I let the phone slide from my ear, hugging it to my chest. My heart felt ripped apart in too many directions.

My mom.

My young children.

Ronin.

Lila.

I couldn’t be everywhere at once and everything to everyone. I couldn’t fix all the broken pieces.

For the next twenty minutes, I stood outside of Lila’s room, watching Graham cling to her like a lost child. Unchecked tears flowed from his red eyes as he kissed the exposed side of her face and whispered things in her ear. Sometimes, he closed his eyes and lifted his face to the ceiling as if praying to a god who allowed so many bad things to happen that day.

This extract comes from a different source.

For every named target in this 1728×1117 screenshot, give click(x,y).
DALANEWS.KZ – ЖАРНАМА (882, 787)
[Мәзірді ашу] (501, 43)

As soon as that thought crossed my mind, I realized that if God existed, she and her infinite power might have been the reason we were at the hospital and not planning funerals. I didn’t know. But I knew how it felt to not believe in something as improbable as God, yet so desperately needing the hope that something was more powerful than myself and the imperfect and mortal doctors tending to my loved ones.

A miracle.

We needed a miracle. And what could be more miraculous than something all-knowing and all-powerful putting the unfixable pieces back together? So I decided to try the concept of power in numbers as I closed my eyes and asked for a miracle from a God I doubted. If her love was truly unconditional, she would not hold my wavering faith against Lila and Ronin.

I asked for more breaths.

More heartbeats.

More smiles and winks.

I asked for more moments.

Then I told Her I would let Her know when I was ready to let go. I realized it was a bold move on my part, but if there was truly something to “ask and you shall receive,” then I had nothing to lose.

Not true.

I had everything to lose.





CHAPTER TWENTY-ONE





Family.

Two days and many tests later, Ronin came home with a monitor and instructions to always have someone with him in case … well, Dr. Waters didn’t say the actual words, but it wasn’t hard to read between the lines.

In case his heart stopped doing its job.

“Your parents should be here in about two hours if their plane arrives on time.” I handed Ronin a cup of tea as he sat on the sofa with Anya asleep on his lap and Franz next to him, flipping through the pages of a book about sea creatures.

Best. Life. Ever.

“I want at least two more.” I grinned, taking my own tea to the recliner so I could just … stare at my world all cuddled onto the sofa.

“Two more cups of tea?” He brought the mug to his mouth and blew at the steam.

I smirked. “Kids. I’ve just been blown away by family since the accident. Our parents. Even Graham’s parents shocked me by showing up an hour after they moved Lila to the ICU. Graham didn’t think they were coming until the next morning. I know he hated them seeing him so broken—weak in his words—but that’s the point, right? I mean, of course I want to have lots of days like this … fire, hot drinks, books, and naps with our kids. I want to travel the world with them. Birthdays. Graduations. All the good stuff. We brought them into the world for all of that … but also because no matter how strong we think we are, everyone needs someone at some point in their life.”